As stated on Wikipedia, the formal definition of the Axiom of Extensionality is
$$\forall A \forall B(\forall X(X \in A \iff X\in B) \implies A=B)$$
Which left me underwhelmed, as it seemed more of a longhand for equality rather than an axiom. I then continued reading and saw that I fell into the category of people that
[...] treat the above statement not as an axiom but as a definition of equality
Hence the axiom of extensionality is rewritten to
$$\forall A \forall B(\forall X(X \in A \iff X\in B) \implies \forall Y(A \in Y \iff B\in Y))$$
I.e; if $A$ and $B$ conatin the same elements, then they belong to the same sets.
My question is, without that axiom, is it even possible to construct two sets that are identical in what they contain, but aren't in all the same sets?

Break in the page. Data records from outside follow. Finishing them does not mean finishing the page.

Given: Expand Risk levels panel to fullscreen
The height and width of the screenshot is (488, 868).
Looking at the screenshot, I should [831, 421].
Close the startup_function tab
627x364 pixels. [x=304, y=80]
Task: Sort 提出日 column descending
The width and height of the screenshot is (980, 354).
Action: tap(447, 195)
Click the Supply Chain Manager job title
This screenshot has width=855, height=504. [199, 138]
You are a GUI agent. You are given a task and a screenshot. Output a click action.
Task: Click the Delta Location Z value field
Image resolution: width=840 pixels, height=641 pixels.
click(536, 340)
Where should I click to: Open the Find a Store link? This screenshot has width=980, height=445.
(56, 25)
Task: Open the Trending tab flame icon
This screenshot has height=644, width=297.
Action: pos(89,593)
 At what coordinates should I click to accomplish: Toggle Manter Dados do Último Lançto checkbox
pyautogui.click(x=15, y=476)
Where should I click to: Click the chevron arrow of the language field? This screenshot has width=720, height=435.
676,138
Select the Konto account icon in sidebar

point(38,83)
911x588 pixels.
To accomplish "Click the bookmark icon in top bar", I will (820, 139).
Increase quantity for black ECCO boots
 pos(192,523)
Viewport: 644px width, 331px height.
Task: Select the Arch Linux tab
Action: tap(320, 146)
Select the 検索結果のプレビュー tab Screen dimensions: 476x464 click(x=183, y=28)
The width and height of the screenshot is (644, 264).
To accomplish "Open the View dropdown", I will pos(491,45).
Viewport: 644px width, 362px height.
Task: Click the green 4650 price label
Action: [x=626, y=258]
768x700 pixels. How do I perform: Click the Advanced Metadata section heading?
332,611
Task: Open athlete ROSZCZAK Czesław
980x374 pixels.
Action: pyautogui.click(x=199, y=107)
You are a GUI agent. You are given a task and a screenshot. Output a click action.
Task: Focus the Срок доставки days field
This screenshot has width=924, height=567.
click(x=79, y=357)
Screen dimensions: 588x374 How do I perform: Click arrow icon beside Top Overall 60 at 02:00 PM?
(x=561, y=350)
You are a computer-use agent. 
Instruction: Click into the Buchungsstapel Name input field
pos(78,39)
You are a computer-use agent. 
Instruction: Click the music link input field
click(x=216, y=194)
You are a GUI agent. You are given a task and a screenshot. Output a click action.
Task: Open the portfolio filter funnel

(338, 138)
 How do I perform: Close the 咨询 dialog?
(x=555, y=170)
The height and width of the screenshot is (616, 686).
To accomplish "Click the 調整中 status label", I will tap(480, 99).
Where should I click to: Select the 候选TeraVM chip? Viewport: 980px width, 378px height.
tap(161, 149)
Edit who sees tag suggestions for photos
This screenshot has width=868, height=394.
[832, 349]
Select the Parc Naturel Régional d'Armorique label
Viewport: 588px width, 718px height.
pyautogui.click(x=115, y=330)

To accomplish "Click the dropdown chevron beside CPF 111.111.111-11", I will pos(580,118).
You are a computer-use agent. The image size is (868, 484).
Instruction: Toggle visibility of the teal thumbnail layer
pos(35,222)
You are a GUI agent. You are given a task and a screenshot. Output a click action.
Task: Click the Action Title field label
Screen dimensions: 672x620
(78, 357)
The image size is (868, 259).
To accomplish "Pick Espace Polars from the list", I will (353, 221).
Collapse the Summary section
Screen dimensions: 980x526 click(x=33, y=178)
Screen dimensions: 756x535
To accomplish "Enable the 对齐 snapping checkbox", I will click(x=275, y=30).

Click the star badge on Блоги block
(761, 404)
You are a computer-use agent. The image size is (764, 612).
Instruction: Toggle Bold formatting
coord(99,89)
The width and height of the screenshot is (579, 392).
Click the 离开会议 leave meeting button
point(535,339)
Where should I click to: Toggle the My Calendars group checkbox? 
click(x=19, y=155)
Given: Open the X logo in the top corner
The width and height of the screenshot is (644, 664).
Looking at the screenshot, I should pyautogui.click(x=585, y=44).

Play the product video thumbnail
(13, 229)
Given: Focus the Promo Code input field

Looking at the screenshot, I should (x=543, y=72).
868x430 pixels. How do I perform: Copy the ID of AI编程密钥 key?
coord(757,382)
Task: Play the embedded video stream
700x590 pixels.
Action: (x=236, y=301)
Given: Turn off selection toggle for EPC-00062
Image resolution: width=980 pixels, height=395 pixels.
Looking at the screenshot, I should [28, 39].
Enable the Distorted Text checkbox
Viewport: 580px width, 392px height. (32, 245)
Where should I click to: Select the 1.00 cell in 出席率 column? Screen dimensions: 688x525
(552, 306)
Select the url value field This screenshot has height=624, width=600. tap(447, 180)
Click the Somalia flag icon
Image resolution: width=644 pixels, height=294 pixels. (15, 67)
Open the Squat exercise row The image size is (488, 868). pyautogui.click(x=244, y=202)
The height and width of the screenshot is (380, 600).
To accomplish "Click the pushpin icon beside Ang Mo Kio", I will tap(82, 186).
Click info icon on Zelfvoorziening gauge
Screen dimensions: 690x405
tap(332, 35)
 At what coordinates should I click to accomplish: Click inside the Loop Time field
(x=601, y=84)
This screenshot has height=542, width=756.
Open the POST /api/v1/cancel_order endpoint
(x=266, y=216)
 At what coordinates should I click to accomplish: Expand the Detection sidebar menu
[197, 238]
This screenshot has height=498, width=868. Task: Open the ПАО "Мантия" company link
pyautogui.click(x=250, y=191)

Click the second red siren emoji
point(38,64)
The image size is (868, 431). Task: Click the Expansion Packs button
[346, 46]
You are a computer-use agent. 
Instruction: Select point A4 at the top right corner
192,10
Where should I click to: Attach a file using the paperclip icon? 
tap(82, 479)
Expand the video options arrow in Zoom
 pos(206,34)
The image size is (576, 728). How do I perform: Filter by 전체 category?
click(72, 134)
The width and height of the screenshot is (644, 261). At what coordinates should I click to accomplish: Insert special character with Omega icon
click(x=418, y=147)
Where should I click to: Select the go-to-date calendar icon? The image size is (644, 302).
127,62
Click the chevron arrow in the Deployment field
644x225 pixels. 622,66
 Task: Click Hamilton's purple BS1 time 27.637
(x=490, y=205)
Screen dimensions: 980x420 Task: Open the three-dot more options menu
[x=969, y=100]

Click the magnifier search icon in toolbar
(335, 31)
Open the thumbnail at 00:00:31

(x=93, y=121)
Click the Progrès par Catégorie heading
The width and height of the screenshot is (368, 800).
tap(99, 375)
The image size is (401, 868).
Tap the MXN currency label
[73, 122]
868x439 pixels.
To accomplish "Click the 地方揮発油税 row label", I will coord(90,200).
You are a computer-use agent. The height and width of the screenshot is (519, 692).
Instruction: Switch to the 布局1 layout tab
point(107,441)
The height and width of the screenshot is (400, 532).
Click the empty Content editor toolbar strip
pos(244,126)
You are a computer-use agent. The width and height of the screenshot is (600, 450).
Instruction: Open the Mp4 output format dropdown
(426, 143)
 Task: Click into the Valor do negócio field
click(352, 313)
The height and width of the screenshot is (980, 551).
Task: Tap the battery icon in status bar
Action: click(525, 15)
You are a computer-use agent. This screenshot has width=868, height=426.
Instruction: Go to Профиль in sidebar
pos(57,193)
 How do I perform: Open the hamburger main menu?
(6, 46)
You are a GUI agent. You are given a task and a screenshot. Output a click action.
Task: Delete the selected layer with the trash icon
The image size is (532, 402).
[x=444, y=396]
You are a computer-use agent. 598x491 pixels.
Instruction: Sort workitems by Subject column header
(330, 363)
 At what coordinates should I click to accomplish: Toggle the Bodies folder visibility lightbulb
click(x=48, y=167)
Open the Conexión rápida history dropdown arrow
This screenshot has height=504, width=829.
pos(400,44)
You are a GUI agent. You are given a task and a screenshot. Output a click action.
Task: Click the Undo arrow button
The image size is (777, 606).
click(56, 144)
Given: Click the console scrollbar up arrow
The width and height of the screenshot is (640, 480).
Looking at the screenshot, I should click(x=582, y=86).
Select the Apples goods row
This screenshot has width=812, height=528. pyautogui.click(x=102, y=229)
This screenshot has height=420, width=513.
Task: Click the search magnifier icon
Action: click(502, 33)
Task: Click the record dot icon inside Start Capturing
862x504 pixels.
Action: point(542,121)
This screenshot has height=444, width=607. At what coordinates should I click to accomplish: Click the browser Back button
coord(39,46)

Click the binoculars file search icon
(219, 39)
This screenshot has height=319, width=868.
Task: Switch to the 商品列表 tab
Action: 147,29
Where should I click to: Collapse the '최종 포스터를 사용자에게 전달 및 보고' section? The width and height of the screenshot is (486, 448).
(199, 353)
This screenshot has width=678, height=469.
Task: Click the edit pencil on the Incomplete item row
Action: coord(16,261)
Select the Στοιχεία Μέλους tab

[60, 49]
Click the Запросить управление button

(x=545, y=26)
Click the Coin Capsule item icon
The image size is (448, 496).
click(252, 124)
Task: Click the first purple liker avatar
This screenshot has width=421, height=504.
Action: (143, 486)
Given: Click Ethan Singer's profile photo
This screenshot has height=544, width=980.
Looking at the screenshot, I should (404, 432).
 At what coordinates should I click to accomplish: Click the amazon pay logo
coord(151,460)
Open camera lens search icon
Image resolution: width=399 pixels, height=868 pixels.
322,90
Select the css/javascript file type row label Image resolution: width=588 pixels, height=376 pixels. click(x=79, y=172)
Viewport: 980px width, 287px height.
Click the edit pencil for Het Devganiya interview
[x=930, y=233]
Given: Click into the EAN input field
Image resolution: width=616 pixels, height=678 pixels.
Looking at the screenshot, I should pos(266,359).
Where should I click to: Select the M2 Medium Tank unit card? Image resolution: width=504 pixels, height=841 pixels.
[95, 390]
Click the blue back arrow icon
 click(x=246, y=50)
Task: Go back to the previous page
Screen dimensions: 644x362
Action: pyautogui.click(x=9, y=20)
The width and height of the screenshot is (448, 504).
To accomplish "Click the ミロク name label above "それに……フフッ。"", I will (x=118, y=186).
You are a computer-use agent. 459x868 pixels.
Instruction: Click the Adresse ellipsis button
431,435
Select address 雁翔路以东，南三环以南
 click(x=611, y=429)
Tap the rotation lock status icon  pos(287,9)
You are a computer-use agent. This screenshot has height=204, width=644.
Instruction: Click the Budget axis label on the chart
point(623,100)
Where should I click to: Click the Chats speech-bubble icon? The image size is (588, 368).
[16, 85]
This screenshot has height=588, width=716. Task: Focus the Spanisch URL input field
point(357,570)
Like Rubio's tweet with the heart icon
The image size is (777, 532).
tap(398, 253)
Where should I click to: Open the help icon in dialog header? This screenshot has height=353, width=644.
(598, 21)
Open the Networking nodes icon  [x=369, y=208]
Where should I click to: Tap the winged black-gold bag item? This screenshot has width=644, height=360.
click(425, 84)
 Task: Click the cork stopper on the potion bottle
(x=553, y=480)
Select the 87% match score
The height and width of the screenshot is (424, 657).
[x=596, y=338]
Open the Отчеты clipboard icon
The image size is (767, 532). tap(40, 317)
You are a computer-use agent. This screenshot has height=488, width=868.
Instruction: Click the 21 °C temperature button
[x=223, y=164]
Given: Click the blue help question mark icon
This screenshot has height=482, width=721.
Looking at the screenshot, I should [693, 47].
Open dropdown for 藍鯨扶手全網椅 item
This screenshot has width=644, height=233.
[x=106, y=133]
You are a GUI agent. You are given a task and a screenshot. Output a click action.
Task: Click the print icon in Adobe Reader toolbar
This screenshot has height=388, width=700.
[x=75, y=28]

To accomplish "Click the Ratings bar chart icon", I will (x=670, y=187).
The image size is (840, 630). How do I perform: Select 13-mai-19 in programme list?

Here's my thought process: Suppose $A$ and $B$ contain the same elements.
By the Axiom Schema of Specification, for some subset $S\subseteq T$, such that $\forall x[x \in T \iff (x \in S \wedge \phi(x))]$, such that $\phi(x)$ is entirely determined by what is contained in $x$, then $(A\in S)\iff (B\in S)$.
However if $\phi(x)$ is not entirely determined by what is contained in $x$, i.e; it's dependent on if $x$ is contained within another set, then it may not immediately be the case that $(A\in S)\iff (B\in S)$. But if those sets (that $\phi(x)$ depends on $x$ being contained within) were constructed by some $\phi_2(y)$ which is entirely determined by what is contained in $y$, then $(A\in S)\iff (B\in S)$ holds.
I hope you see where I'm going with this. To explain it a different way, all the sets that I can imagine that are capable of being constructed within ZF are (perhaps not directly) but inevitably dependent on only what is contained within a set, hence it seems that the axiom of extensionality is implied. Is there a flaw in my logic?